Source passage ->
______________________________
# Oh my goodness GRACIE! KERPLUNK!!



## RedyreRottweilers (Dec 17, 2006)

Today I had Gracie at the pond on my parent’s property for the first time. If you keep up around here, you know she LOVES to play in the water tub on the patio. When we first arrived, she was immediately curious, and in up to her chest, checking everything out. She bobbed for treats enthusiastically, but would not push off to swim.


I decided to walk her around the perimeter of the pond, probably about a 1/4 mile loop. As we got to the opposite side, she noticed my Sister in Law across the way, and before I could BLINK, she took a flying leap 5 feet out into the water!! I could not believe my eyes! And of course she sank like a stone, in right over her head in a flash.


Well, up she popped, with feet a’ flailing, vertical in the water, paws slapping, oh my I grabbed my camera and managed one shot of the meelee….












Then I got another one as she came out of the water with this sheepish look on her face….












I laughed until I nearly fell down. She was not phased by it after she got shook off, and continued her jaunt around the pond, albeit without any more flying leaps!


----------



## Jod-dog (Mar 28, 2010)

I LOVE that second picture! It's so cute... You can almost hear her say "I am so embarrassed...I hope no one saw that"...

Great pics!


----------



## Miranda16 (Jan 17, 2010)

BAHAHAHAHA oh gracie girl ...... maybe not one of her most graceful moments for sure ....

think before ya jump next time silly pup ....
give her a big old smooch for me and some good tummy rubs ... she is just too cute to resist


----------



## HyperFerret (Feb 7, 2009)

LOL! That's awesome you were able to get pics!


----------



## Finkie_Mom (Mar 2, 2010)

Those pics are PRICELESS!!! Glad she wasn't phased by it


----------



## MegaMuttMom (Sep 15, 2007)

Cherokee took his first swim like that, in 36 degree winter. He was about 9 months old, was flying through a meadow, and I don't think he realized that he was launching into water. He came up with a piece of plant draped over his nose. He didn't attempt to swim again for months. I don't think I had ever laughed so hard. He motored so hard that his entire chest was clear out of the water!


----------



## Maddie'sMomma (Mar 5, 2010)

Those are awesome pictures!


----------



## HyperFerret (Feb 7, 2009)

Tj also has a similar story. Except his story was my fault.
______________________________
Material shown ->
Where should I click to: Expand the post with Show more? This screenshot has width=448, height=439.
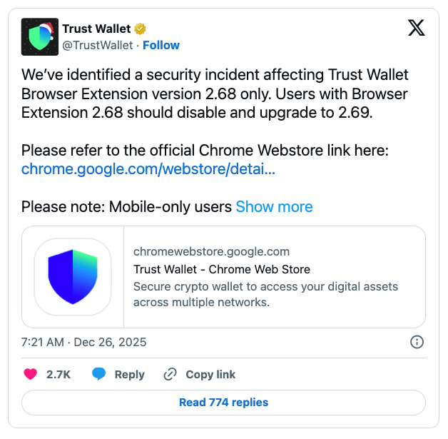pos(274,207)
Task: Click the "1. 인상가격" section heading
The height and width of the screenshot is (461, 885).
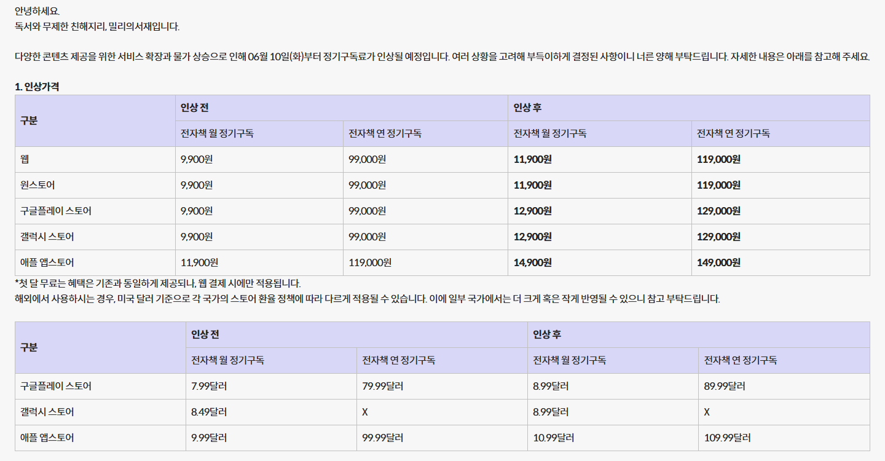Action: [x=37, y=87]
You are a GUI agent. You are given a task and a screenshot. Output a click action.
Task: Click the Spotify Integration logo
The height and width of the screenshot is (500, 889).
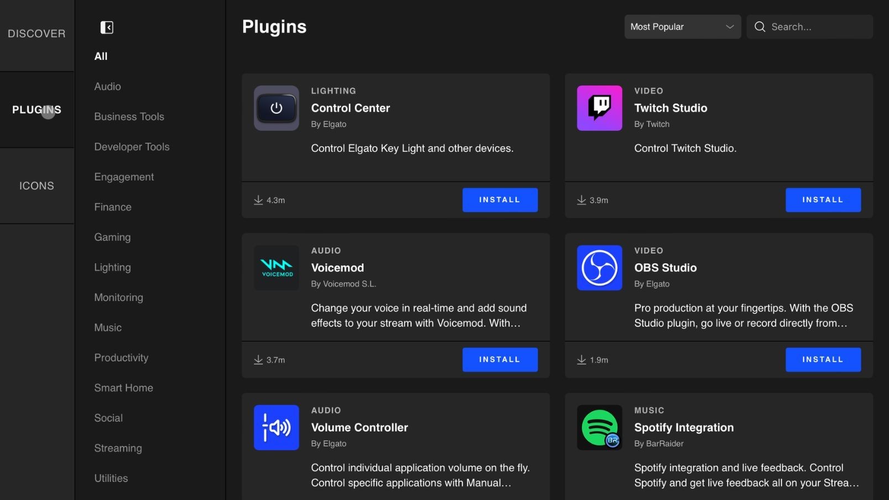tap(600, 428)
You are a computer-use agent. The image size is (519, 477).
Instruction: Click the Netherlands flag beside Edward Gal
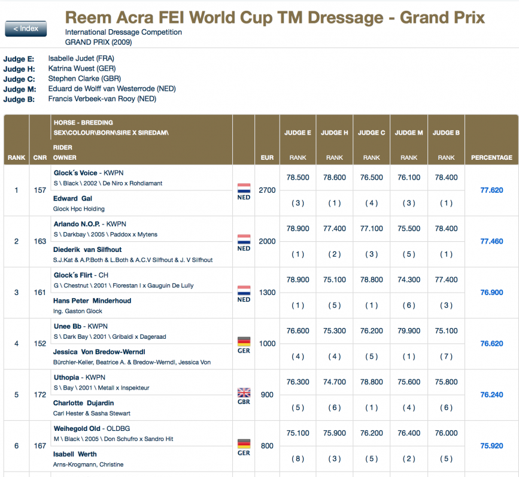tap(244, 187)
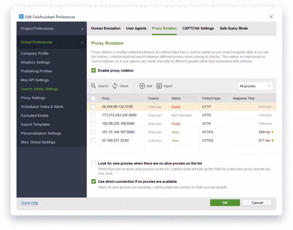The image size is (293, 230).
Task: Tick the checkbox for proxy 34.254.86.132:3128
Action: click(x=93, y=107)
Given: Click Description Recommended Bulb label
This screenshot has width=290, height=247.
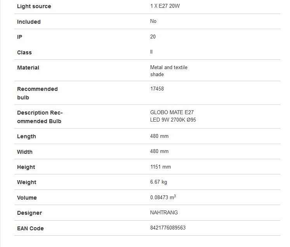Looking at the screenshot, I should point(40,117).
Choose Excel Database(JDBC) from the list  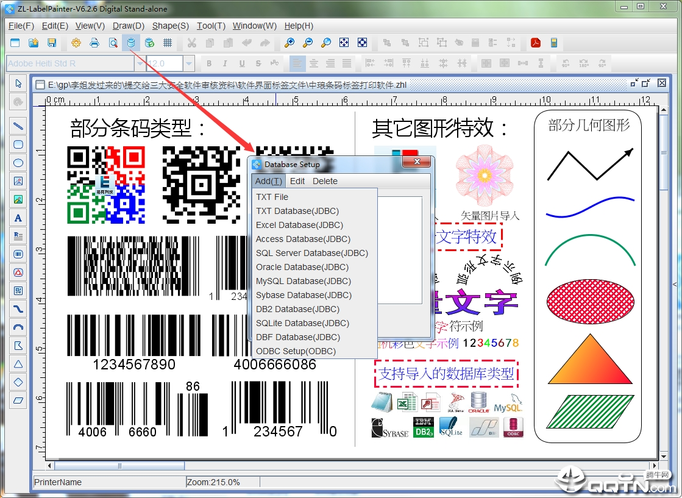pos(300,224)
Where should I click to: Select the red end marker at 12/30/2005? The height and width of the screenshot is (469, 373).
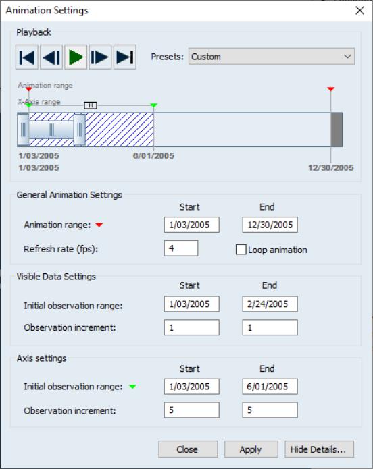point(330,89)
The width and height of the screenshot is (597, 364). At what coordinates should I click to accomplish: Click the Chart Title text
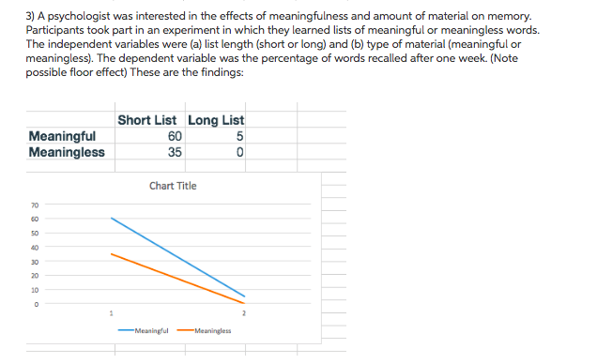pyautogui.click(x=173, y=186)
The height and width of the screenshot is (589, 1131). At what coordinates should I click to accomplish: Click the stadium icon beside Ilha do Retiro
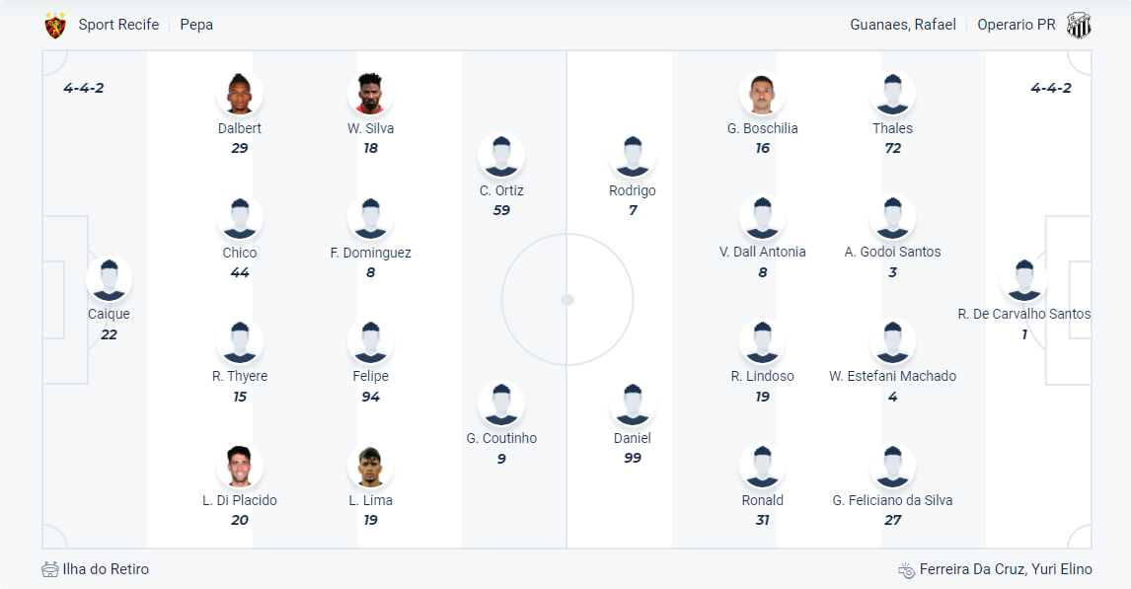coord(50,569)
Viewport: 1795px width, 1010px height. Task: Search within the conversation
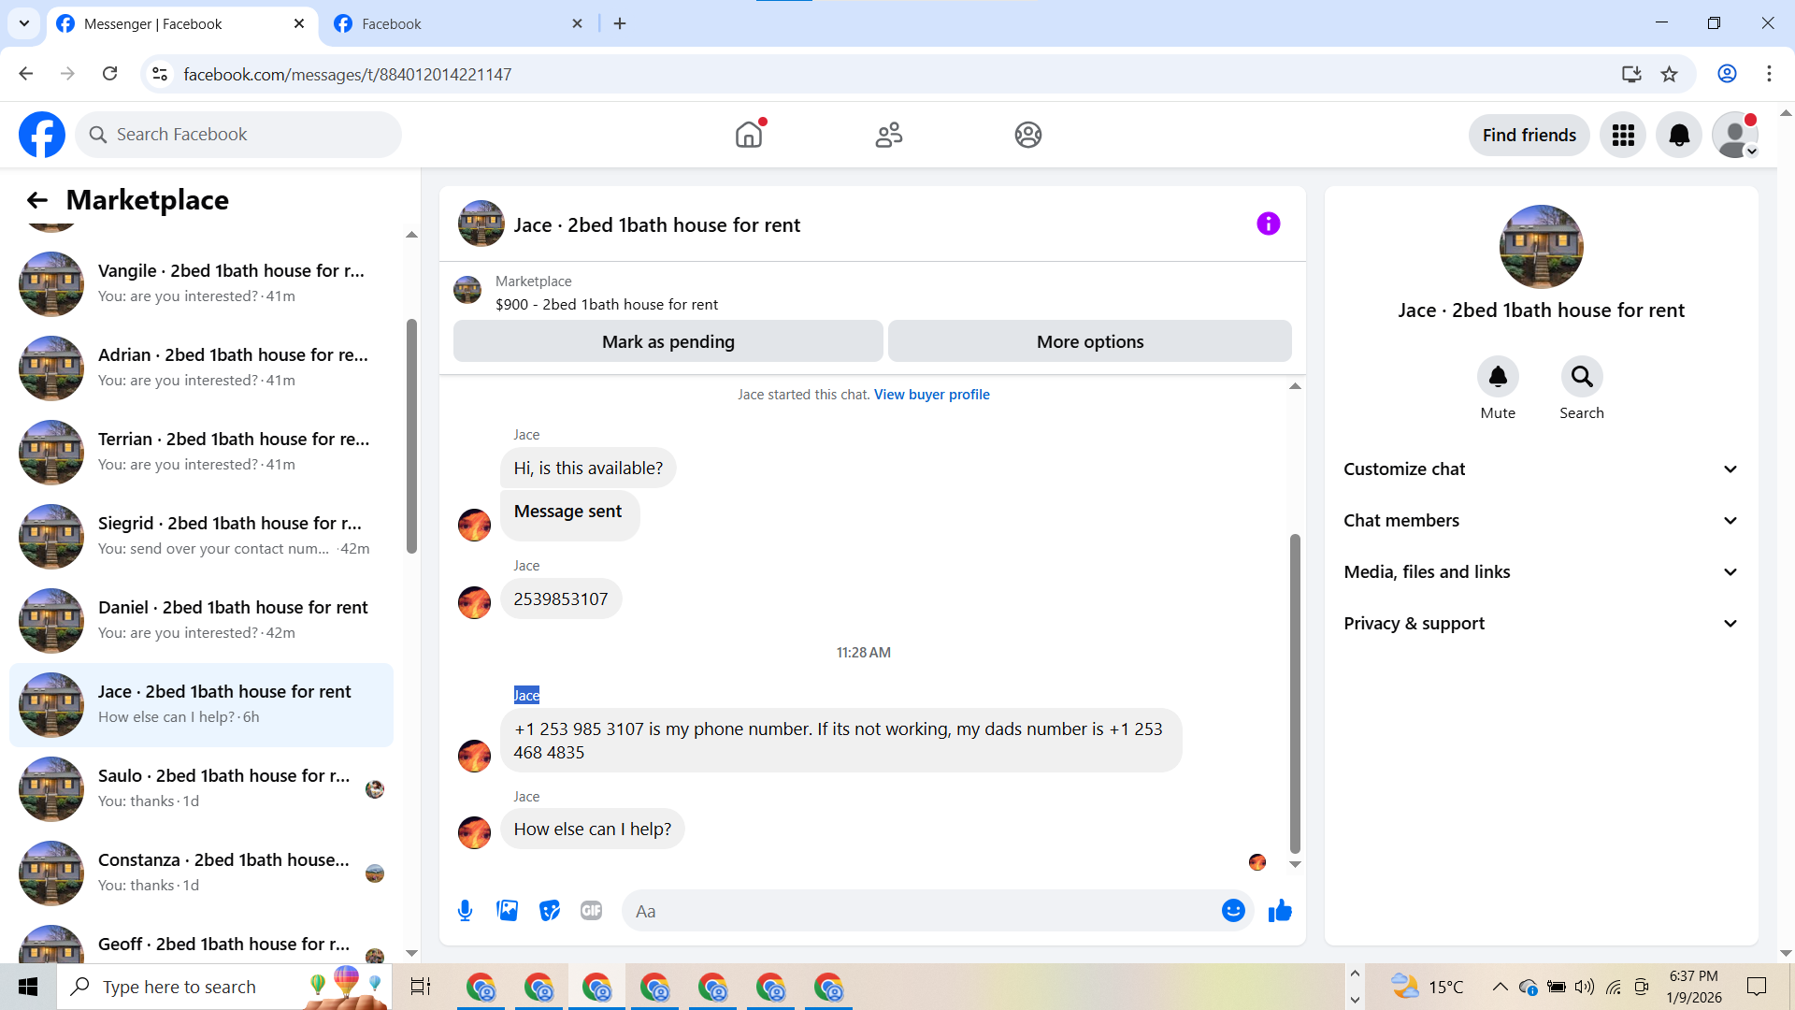[1581, 377]
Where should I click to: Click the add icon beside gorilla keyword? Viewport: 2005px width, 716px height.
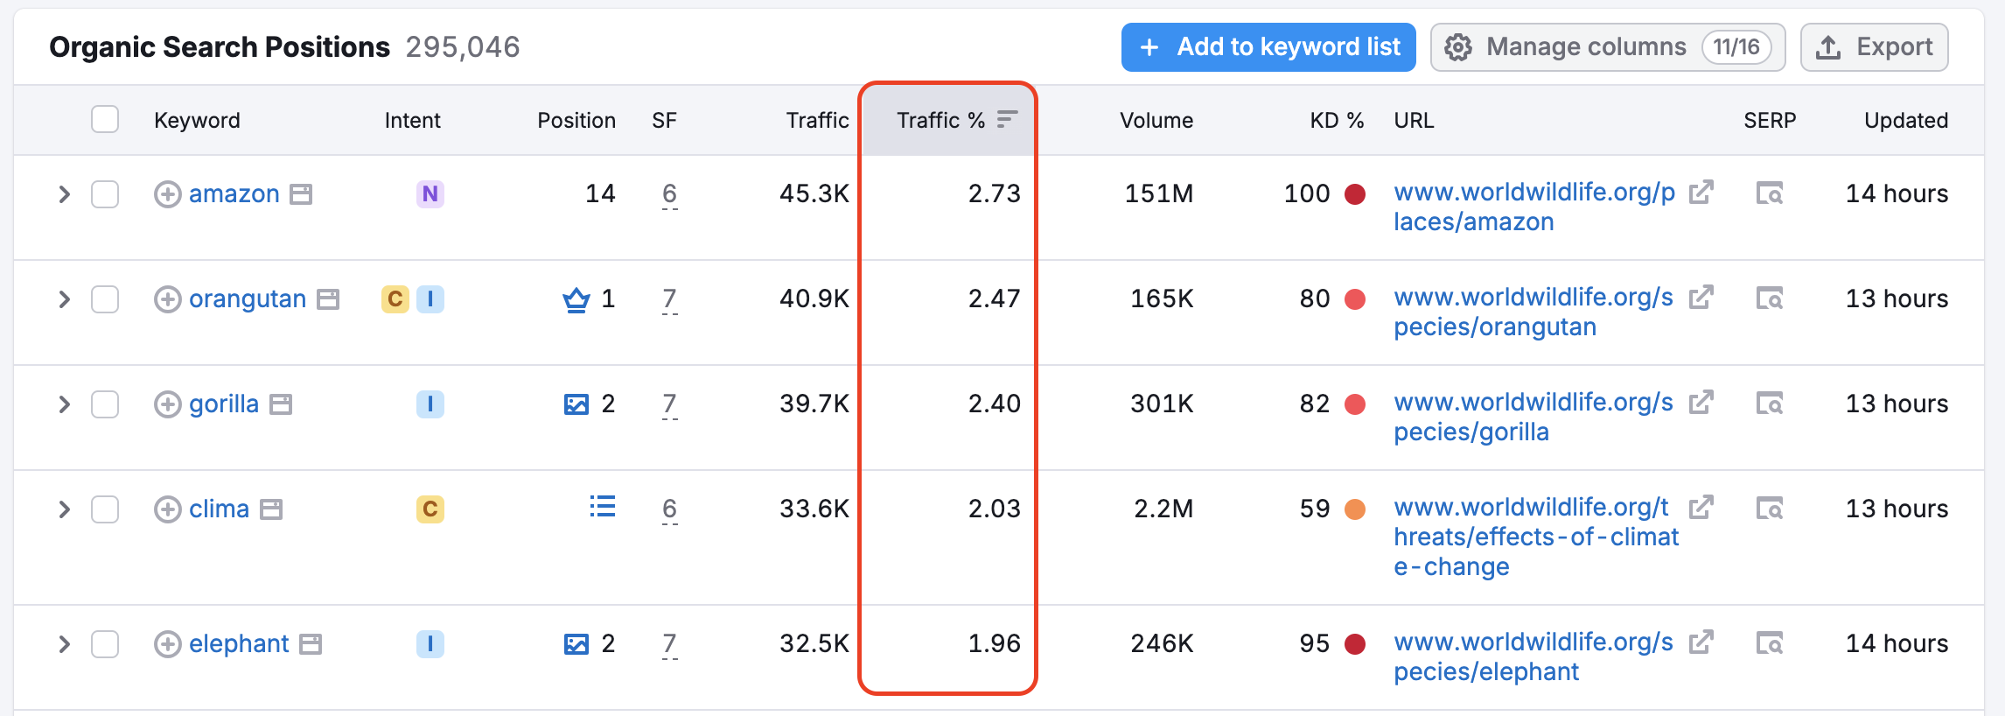tap(167, 404)
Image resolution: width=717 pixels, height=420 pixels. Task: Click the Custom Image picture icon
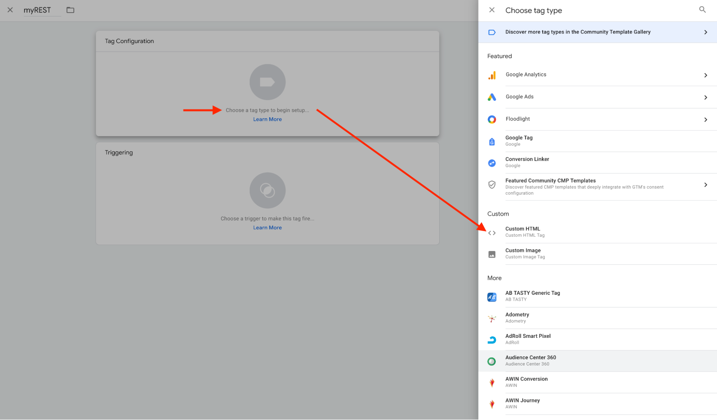(492, 254)
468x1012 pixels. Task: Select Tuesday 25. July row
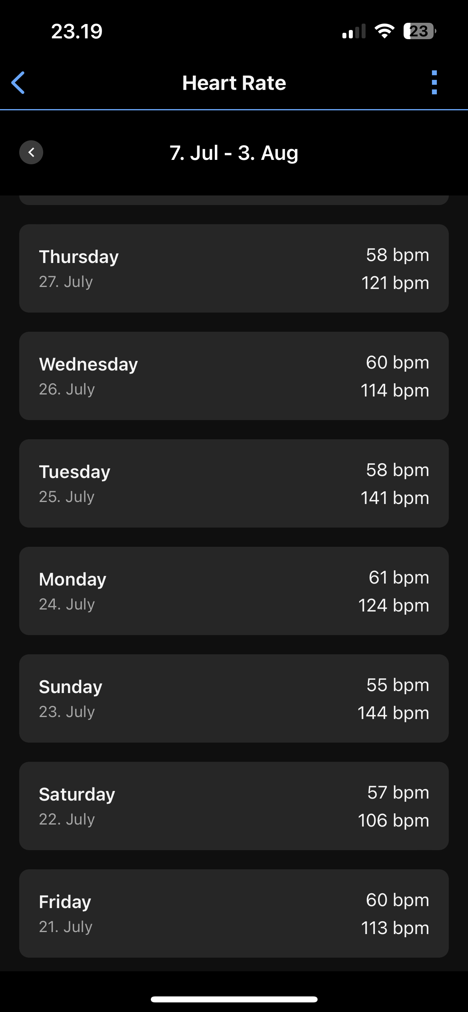[234, 483]
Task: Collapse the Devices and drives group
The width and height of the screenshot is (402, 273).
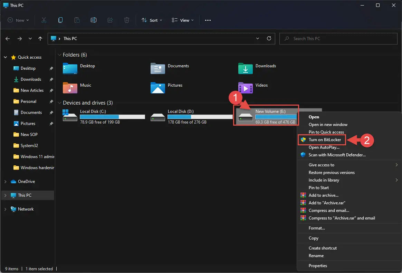Action: 59,103
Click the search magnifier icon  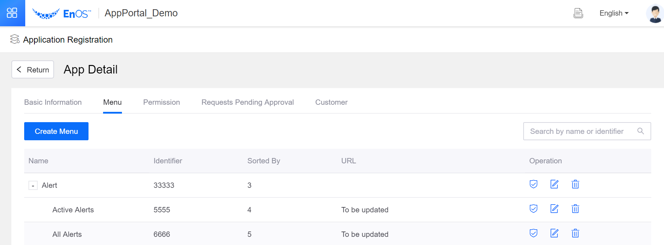tap(641, 131)
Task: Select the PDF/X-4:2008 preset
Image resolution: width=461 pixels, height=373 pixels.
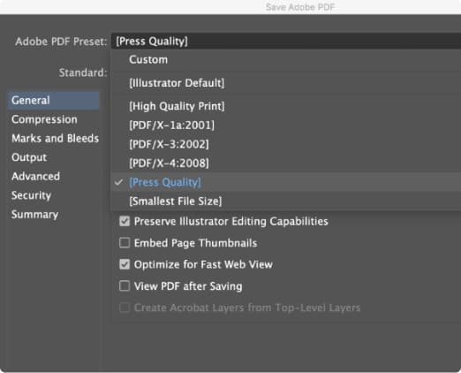Action: tap(285, 164)
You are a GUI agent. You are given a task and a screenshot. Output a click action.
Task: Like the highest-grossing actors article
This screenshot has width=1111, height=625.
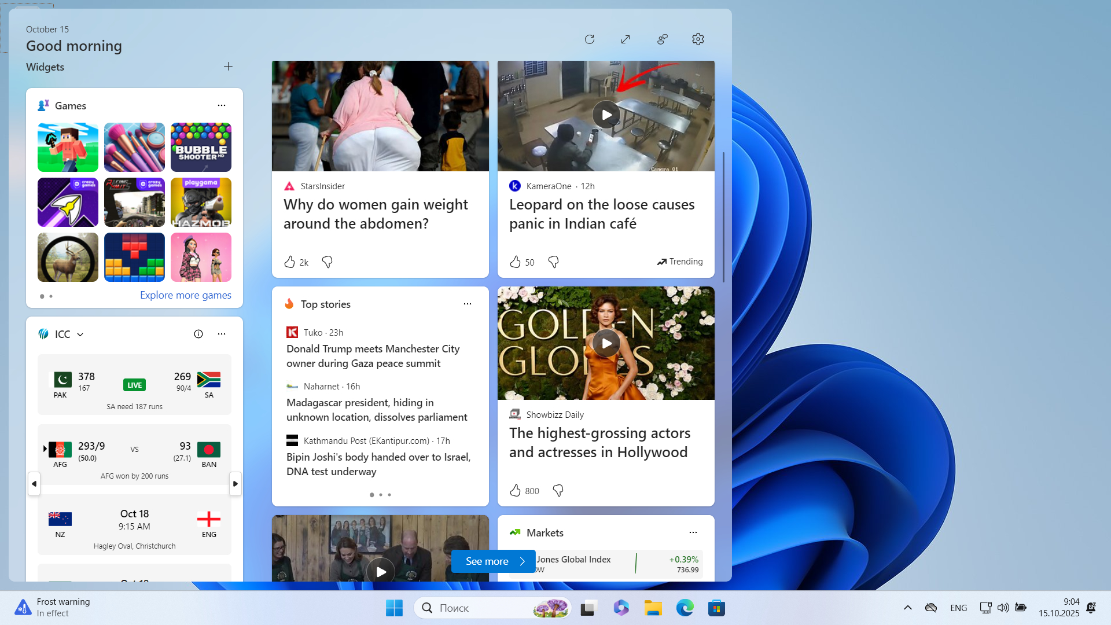point(515,491)
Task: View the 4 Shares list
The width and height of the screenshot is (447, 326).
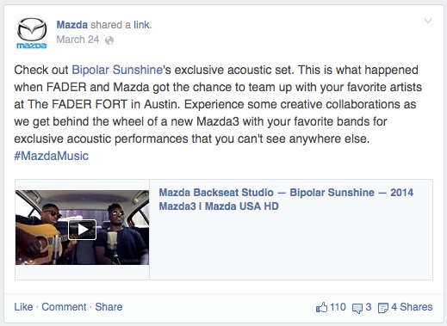Action: click(x=412, y=307)
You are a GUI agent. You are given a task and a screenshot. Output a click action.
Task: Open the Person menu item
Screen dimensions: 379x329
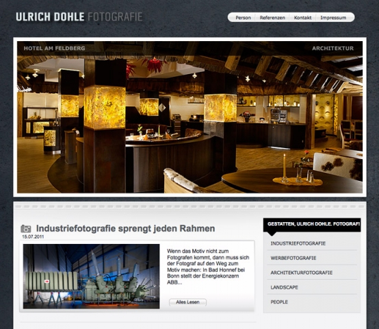(x=243, y=18)
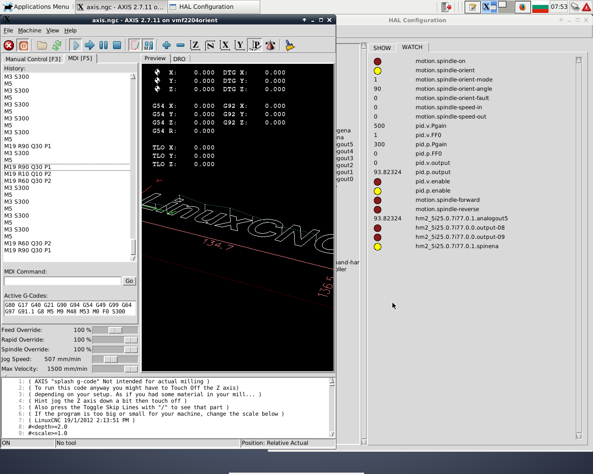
______________________________
In the thread about Gracie at the pond, can you reproduce the passage that opens with "I laughed until" and closes with "Great pics!", replacing "pond" with "lake"?

Solution to this task ->
I laughed until I nearly fell down. She was not phased by it after she got shook off, and continued her jaunt around the lake, albeit without any more flying leaps!


----------



## Jod-dog (Mar 28, 2010)

I LOVE that second picture! It's so cute... You can almost hear her say "I am so embarrassed...I hope no one saw that"...

Great pics!